» REQUIREMENT: Everything in the listing below must be duplicated exactly.

START DATA PROVIDED

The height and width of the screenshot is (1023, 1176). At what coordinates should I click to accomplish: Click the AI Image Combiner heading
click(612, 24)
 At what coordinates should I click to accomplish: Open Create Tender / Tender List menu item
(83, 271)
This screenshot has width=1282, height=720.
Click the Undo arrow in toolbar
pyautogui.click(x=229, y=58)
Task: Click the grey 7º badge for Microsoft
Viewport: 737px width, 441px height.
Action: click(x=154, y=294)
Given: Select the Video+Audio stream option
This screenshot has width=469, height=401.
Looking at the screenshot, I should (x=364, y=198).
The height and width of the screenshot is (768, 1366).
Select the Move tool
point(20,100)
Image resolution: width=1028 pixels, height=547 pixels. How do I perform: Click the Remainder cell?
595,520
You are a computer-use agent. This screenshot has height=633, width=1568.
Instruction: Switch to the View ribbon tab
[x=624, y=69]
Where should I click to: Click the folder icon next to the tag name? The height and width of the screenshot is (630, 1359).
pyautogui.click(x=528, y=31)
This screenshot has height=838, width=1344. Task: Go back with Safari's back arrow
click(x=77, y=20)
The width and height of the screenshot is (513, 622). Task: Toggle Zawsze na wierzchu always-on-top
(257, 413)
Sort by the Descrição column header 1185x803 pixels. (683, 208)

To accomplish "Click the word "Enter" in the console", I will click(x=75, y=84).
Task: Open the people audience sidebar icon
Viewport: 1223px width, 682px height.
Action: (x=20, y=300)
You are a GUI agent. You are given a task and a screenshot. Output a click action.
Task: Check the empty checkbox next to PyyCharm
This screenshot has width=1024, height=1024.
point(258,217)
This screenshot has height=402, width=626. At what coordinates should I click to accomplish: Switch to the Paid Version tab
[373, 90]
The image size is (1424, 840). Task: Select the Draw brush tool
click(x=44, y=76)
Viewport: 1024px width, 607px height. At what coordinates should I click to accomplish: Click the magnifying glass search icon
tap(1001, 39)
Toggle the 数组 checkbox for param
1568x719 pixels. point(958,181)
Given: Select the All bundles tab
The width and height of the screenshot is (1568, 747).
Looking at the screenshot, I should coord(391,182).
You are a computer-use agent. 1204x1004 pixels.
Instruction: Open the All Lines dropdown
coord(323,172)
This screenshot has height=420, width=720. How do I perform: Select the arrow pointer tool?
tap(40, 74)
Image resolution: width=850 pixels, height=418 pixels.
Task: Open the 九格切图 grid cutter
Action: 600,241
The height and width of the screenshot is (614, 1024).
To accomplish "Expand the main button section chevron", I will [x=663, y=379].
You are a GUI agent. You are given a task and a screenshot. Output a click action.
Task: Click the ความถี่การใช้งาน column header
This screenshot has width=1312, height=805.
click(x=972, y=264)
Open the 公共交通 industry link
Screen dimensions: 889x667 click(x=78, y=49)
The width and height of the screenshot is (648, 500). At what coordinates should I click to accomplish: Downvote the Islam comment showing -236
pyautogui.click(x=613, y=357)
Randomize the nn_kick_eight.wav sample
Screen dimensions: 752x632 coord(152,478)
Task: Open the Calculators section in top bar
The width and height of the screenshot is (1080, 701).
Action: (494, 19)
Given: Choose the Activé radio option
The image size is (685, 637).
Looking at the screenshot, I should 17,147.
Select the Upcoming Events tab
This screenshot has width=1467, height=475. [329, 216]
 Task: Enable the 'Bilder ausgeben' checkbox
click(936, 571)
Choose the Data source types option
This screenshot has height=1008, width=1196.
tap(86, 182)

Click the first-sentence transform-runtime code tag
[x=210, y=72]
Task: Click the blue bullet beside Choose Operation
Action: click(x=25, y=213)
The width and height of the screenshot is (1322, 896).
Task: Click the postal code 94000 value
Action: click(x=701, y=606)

END DATA PROVIDED

» RESULT FOR THIS EXERCISE:
The height and width of the screenshot is (1023, 1176). At what coordinates should I click to accomplish: Click the AI Image Combiner heading
click(612, 24)
 At what coordinates should I click to accomplish: Open Create Tender / Tender List menu item
(83, 271)
This screenshot has width=1282, height=720.
Click the Undo arrow in toolbar
pyautogui.click(x=229, y=58)
Task: Click the grey 7º badge for Microsoft
Viewport: 737px width, 441px height.
Action: click(x=154, y=294)
Given: Select the Video+Audio stream option
This screenshot has width=469, height=401.
Looking at the screenshot, I should (x=364, y=198).
The height and width of the screenshot is (768, 1366).
Select the Move tool
point(20,100)
Image resolution: width=1028 pixels, height=547 pixels. How do I perform: Click the Remainder cell?
595,520
You are a computer-use agent. This screenshot has height=633, width=1568.
Instruction: Switch to the View ribbon tab
[x=624, y=69]
Where should I click to: Click the folder icon next to the tag name? The height and width of the screenshot is (630, 1359).
pyautogui.click(x=528, y=31)
This screenshot has height=838, width=1344. Task: Go back with Safari's back arrow
click(x=77, y=20)
The width and height of the screenshot is (513, 622). Task: Toggle Zawsze na wierzchu always-on-top
(257, 413)
Sort by the Descrição column header 1185x803 pixels. (683, 208)

To accomplish "Click the word "Enter" in the console", I will click(x=75, y=84).
Task: Open the people audience sidebar icon
Viewport: 1223px width, 682px height.
Action: (x=20, y=300)
You are a GUI agent. You are given a task and a screenshot. Output a click action.
Task: Check the empty checkbox next to PyyCharm
This screenshot has width=1024, height=1024.
point(258,217)
This screenshot has height=402, width=626. At what coordinates should I click to accomplish: Switch to the Paid Version tab
[373, 90]
The image size is (1424, 840). Task: Select the Draw brush tool
click(x=44, y=76)
Viewport: 1024px width, 607px height. At what coordinates should I click to accomplish: Click the magnifying glass search icon
tap(1001, 39)
Toggle the 数组 checkbox for param
1568x719 pixels. point(958,181)
Given: Select the All bundles tab
The width and height of the screenshot is (1568, 747).
Looking at the screenshot, I should coord(391,182).
You are a computer-use agent. 1204x1004 pixels.
Instruction: Open the All Lines dropdown
coord(323,172)
This screenshot has height=420, width=720. How do I perform: Select the arrow pointer tool?
tap(40, 74)
Image resolution: width=850 pixels, height=418 pixels.
Task: Open the 九格切图 grid cutter
Action: 600,241
The height and width of the screenshot is (614, 1024).
To accomplish "Expand the main button section chevron", I will [x=663, y=379].
You are a GUI agent. You are given a task and a screenshot. Output a click action.
Task: Click the ความถี่การใช้งาน column header
This screenshot has width=1312, height=805.
click(x=972, y=264)
Open the 公共交通 industry link
Screen dimensions: 889x667 click(x=78, y=49)
The width and height of the screenshot is (648, 500). At what coordinates should I click to accomplish: Downvote the Islam comment showing -236
pyautogui.click(x=613, y=357)
Randomize the nn_kick_eight.wav sample
Screen dimensions: 752x632 coord(152,478)
Task: Open the Calculators section in top bar
The width and height of the screenshot is (1080, 701).
Action: (494, 19)
Given: Choose the Activé radio option
The image size is (685, 637).
Looking at the screenshot, I should 17,147.
Select the Upcoming Events tab
This screenshot has width=1467, height=475. [329, 216]
 Task: Enable the 'Bilder ausgeben' checkbox
click(936, 571)
Choose the Data source types option
This screenshot has height=1008, width=1196.
tap(86, 182)

Click the first-sentence transform-runtime code tag
[x=210, y=72]
Task: Click the blue bullet beside Choose Operation
Action: click(x=25, y=213)
The width and height of the screenshot is (1322, 896).
Task: Click the postal code 94000 value
Action: click(x=701, y=606)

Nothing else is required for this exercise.